Records from a dataset:

• • • • • • •

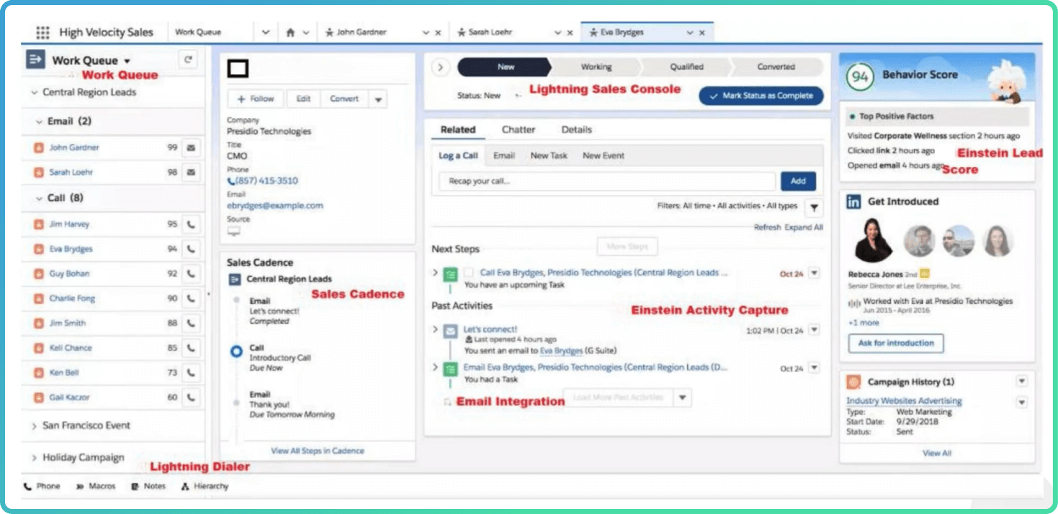Screen dimensions: 1058x514
Task: Open the Convert button dropdown arrow
Action: tap(378, 98)
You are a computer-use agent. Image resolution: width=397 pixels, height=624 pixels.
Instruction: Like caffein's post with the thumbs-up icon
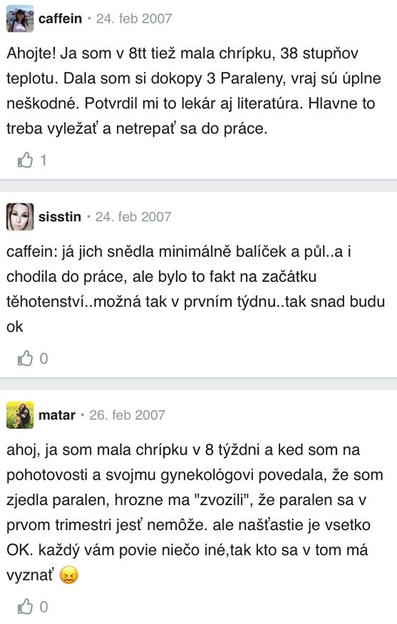[x=25, y=160]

• • • • • • •

REQUIREMENT:
Beginning at the line with "You are a computer-use", reproduce word for word each line through the last line of the records. Include both ends but no pictures.

WRITTEN SOLUTION:
You are a computer-use agent. Image resolution: width=397 pixels, height=624 pixels.
Instruction: Like caffein's post with the thumbs-up icon
[x=25, y=160]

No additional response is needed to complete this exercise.